Some environmentalists attempt to downplay the problem, as Sierra Club editor Paul Rauber did in a Sierra magazine article earlier this year that described hundreds of thousands of bird deaths each year as "trivial." The wind industry responded to the Associated Press article with the same argument employed by Mr. Rauber, stating that buildings, cars, and cats kill even more birds each year. This logic is similar to the response from the gun lobby to the deaths of elementary school children in Newtown, claiming that hammers kill more people than assault rifles in an insensitive and nonsensical argument against new regulations. One wrong does not excuse another.
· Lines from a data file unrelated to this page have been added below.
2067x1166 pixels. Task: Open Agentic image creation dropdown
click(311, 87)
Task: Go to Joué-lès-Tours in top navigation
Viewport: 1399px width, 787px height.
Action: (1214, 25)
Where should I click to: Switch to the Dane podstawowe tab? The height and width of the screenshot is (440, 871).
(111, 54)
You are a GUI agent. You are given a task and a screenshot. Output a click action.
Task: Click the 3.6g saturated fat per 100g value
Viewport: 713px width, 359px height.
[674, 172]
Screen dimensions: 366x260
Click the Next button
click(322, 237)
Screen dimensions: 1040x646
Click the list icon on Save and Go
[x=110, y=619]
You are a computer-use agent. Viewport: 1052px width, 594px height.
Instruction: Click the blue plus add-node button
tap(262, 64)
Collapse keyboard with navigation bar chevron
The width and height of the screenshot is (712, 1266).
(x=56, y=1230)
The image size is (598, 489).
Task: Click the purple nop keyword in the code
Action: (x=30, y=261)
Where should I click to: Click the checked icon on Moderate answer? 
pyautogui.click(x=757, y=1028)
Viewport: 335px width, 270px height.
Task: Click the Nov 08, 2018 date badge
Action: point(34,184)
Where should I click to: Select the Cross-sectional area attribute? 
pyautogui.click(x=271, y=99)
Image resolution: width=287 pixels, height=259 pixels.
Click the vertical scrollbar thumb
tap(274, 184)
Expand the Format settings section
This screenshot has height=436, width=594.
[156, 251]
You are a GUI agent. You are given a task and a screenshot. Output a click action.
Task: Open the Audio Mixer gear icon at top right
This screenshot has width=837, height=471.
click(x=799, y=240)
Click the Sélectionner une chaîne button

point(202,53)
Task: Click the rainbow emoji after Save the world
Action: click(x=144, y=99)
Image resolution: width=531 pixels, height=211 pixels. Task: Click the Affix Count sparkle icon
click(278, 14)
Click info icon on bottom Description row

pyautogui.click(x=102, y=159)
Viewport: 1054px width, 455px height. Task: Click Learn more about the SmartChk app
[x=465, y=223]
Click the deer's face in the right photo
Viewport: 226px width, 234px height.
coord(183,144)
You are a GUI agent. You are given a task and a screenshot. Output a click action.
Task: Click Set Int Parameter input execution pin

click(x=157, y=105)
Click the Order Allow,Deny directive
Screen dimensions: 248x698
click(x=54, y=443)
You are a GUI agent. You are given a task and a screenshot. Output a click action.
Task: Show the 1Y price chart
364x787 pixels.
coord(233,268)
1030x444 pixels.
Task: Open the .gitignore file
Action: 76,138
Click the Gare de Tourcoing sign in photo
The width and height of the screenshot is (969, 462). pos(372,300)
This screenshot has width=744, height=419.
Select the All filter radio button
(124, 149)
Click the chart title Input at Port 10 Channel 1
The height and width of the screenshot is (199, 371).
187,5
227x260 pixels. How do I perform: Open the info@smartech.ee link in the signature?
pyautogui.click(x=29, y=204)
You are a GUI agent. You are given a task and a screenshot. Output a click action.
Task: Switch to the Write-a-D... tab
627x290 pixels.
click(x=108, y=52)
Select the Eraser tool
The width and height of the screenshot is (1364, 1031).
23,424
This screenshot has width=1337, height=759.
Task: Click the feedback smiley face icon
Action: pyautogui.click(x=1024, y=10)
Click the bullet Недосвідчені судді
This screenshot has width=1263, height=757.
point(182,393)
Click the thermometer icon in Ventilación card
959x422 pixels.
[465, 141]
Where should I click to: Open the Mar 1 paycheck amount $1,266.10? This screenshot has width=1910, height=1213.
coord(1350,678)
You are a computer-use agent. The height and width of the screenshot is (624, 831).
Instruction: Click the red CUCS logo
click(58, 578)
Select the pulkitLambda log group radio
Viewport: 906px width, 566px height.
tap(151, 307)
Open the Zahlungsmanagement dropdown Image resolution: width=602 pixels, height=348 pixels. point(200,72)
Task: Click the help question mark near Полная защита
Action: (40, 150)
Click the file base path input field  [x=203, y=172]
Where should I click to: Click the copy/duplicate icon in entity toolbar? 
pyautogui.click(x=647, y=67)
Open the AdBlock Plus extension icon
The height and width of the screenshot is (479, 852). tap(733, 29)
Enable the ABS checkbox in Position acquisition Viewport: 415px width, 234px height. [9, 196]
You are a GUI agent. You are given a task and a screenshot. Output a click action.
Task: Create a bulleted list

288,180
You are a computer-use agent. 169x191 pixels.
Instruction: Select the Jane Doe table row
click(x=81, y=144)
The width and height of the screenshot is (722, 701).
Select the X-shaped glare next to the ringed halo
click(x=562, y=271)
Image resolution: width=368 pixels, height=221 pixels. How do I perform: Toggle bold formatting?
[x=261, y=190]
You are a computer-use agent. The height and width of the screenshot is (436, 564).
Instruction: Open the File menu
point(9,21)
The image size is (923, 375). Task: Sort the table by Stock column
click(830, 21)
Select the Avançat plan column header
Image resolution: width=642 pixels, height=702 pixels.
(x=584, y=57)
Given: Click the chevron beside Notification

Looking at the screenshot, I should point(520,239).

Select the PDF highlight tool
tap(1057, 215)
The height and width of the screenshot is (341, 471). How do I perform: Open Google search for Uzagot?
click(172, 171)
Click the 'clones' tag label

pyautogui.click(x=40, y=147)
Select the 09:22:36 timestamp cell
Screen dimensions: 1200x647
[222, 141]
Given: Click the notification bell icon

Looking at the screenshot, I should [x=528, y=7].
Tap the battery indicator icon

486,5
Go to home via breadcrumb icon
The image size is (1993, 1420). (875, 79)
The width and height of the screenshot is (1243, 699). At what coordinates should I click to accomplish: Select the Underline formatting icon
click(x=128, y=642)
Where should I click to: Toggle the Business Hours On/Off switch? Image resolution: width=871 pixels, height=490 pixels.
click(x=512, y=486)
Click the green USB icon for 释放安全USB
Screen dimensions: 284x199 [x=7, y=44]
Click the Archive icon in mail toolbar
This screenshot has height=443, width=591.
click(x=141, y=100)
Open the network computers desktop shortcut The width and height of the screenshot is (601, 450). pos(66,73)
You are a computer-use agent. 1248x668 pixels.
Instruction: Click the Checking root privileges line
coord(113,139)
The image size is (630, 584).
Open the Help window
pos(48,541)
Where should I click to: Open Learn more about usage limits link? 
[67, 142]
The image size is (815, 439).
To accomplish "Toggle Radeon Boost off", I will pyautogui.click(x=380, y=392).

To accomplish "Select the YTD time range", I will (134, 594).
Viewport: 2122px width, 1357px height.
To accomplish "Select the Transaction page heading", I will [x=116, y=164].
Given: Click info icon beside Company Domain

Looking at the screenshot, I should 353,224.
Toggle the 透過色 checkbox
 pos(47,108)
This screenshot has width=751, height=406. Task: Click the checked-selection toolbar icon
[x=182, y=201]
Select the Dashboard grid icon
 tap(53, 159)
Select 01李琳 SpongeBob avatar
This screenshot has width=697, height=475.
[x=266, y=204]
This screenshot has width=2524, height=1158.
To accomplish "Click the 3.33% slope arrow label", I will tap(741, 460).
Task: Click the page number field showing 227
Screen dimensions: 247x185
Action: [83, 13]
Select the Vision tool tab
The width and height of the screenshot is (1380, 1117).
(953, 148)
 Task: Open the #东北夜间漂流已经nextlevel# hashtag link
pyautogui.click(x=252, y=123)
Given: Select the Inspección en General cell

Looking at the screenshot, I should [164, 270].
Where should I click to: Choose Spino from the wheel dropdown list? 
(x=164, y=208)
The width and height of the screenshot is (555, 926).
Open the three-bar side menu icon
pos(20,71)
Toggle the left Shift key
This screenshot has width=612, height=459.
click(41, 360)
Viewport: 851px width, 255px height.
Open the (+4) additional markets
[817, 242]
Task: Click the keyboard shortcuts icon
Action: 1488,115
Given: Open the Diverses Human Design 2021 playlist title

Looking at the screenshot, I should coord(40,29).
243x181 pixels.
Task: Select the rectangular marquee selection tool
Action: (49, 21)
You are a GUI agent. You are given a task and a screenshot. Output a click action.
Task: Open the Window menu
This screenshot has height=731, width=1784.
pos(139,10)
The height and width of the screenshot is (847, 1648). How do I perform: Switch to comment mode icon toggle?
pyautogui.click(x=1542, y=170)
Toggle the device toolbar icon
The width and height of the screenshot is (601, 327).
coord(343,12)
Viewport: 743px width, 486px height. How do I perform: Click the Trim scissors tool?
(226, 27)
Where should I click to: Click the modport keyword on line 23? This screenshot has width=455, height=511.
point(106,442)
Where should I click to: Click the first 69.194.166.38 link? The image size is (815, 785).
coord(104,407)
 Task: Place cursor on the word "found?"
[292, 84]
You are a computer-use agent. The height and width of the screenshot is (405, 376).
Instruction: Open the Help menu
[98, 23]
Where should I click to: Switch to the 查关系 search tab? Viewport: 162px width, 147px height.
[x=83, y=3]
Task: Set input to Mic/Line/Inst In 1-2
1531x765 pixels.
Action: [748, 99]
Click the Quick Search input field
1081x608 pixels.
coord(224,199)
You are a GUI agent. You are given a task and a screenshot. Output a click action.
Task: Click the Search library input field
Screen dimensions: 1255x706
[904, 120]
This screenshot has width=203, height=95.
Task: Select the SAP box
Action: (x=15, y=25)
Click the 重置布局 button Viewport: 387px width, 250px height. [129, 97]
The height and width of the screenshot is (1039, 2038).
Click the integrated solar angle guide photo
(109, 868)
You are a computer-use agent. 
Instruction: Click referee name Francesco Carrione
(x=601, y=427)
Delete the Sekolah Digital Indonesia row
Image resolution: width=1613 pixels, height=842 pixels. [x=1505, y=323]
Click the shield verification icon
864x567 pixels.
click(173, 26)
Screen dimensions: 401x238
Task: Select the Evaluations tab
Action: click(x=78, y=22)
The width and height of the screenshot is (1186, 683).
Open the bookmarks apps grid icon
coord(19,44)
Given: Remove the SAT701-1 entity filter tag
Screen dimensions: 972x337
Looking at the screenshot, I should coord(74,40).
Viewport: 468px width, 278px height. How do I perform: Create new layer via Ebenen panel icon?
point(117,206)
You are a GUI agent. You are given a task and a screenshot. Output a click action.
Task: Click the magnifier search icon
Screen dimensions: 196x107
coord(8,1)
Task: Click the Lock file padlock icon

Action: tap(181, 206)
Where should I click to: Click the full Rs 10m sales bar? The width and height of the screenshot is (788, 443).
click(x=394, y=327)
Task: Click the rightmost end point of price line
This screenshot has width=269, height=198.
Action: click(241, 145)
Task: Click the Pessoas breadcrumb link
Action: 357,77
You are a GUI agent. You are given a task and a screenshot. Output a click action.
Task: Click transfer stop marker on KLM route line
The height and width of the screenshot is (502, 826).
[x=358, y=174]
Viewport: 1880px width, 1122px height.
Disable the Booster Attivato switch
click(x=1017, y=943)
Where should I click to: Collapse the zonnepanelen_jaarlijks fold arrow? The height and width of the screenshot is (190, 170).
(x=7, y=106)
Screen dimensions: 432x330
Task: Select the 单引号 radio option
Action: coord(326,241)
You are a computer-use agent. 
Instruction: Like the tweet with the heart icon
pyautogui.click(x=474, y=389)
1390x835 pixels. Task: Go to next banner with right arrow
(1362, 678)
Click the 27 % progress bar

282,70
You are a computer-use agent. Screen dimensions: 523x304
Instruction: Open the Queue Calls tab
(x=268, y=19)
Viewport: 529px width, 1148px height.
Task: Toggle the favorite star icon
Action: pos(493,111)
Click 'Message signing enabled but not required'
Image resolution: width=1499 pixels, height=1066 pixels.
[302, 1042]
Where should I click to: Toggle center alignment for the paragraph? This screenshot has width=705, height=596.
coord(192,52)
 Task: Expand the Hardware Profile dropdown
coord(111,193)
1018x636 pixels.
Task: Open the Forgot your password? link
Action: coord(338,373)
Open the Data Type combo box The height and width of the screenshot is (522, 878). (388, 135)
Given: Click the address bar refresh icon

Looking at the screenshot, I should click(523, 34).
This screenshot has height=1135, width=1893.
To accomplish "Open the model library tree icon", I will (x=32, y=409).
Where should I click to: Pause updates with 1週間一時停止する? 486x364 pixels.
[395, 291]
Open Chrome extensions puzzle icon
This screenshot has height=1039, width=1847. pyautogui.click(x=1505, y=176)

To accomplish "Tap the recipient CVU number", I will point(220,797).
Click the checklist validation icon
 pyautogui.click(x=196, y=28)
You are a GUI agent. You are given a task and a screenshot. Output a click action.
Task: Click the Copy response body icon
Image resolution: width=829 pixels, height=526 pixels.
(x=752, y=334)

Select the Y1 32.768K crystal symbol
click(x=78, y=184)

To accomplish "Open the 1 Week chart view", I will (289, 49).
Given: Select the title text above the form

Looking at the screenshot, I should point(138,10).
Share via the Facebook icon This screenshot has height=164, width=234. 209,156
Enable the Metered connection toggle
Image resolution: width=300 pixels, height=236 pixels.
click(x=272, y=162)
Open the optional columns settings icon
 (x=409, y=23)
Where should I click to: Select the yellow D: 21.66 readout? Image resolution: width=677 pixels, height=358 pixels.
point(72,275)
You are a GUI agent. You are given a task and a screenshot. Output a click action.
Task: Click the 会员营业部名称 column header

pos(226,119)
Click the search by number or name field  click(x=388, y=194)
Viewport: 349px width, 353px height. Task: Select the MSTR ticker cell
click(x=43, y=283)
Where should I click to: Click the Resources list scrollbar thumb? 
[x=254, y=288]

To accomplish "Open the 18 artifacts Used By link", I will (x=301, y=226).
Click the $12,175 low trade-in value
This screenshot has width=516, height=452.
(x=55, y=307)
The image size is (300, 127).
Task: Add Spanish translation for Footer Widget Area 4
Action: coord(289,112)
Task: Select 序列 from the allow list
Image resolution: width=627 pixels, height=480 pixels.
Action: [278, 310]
The current voluntary guidelines for the wind industry were only implemented after the wind industry lobbied the White House and Department of Interior to oppose stricter rules that the Fish and Wildlife Service's scientists recommended. And since those voluntary guidelines have been put into place, the wind industry continues to build projects in areas that jeopardize protected birds, including golden eagles and California condors. Now the Obama administration is also considering giving the wind industry 30-year permits to kill golden and bald eagles, which would challenge our ability to protect these species, especially as other threats continue to loom, such as urban sprawl and climate change.
This is not a zero sum game between renewable energy and wildlife. The flexibility of renewable energy technology allows us to generate clean energy in a way that minimizes or eliminates impacts on protected wildlife. Rooftop solar, solar on already-disturbed lands, and energy efficiency investments are some of our most sustainable renewable energy choices.